** begin **
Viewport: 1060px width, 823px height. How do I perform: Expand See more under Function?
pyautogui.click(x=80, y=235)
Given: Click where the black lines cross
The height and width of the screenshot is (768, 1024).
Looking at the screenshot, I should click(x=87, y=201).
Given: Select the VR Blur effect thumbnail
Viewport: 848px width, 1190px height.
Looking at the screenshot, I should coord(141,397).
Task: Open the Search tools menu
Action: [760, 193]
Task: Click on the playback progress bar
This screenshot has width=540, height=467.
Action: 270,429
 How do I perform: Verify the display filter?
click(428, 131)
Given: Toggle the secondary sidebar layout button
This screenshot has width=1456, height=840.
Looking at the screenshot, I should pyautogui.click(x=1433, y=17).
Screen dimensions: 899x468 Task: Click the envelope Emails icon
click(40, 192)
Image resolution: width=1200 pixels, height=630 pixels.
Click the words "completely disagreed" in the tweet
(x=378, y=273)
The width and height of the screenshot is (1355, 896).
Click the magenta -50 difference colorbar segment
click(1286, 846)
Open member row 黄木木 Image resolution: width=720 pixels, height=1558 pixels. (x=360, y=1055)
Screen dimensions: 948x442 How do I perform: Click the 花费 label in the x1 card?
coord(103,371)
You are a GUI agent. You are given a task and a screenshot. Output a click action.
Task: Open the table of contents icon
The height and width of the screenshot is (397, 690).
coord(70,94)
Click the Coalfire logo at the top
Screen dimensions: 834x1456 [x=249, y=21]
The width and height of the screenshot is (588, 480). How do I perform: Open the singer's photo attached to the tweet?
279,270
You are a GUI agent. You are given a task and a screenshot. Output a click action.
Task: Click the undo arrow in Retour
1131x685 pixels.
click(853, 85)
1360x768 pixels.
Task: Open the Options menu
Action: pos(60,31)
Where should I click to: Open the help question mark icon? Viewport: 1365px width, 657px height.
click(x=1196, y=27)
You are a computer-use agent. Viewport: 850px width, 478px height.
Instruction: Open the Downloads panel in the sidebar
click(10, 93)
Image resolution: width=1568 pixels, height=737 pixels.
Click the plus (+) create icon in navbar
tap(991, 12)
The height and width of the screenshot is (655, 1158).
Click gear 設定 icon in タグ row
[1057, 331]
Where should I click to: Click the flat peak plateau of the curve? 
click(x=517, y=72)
** end **
WORK INSTRUCTIONS
Copy out the data word for word, starting at its first line and stopping after the line that contains "Screen dimensions: 834x1456 [x=249, y=21]".

OUTPUT FOR THIS EXERCISE
Viewport: 1060px width, 823px height. How do I perform: Expand See more under Function?
pyautogui.click(x=80, y=235)
Given: Click where the black lines cross
The height and width of the screenshot is (768, 1024).
Looking at the screenshot, I should click(x=87, y=201).
Given: Select the VR Blur effect thumbnail
Viewport: 848px width, 1190px height.
Looking at the screenshot, I should coord(141,397).
Task: Open the Search tools menu
Action: [760, 193]
Task: Click on the playback progress bar
This screenshot has width=540, height=467.
Action: 270,429
 How do I perform: Verify the display filter?
click(428, 131)
Given: Toggle the secondary sidebar layout button
This screenshot has width=1456, height=840.
Looking at the screenshot, I should pyautogui.click(x=1433, y=17).
Screen dimensions: 899x468 Task: Click the envelope Emails icon
click(40, 192)
Image resolution: width=1200 pixels, height=630 pixels.
Click the words "completely disagreed" in the tweet
(x=378, y=273)
The width and height of the screenshot is (1355, 896).
Click the magenta -50 difference colorbar segment
click(1286, 846)
Open member row 黄木木 Image resolution: width=720 pixels, height=1558 pixels. (x=360, y=1055)
Screen dimensions: 948x442 How do I perform: Click the 花费 label in the x1 card?
coord(103,371)
You are a GUI agent. You are given a task and a screenshot. Output a click action.
Task: Open the table of contents icon
The height and width of the screenshot is (397, 690).
coord(70,94)
Click the Coalfire logo at the top
Screen dimensions: 834x1456 [x=249, y=21]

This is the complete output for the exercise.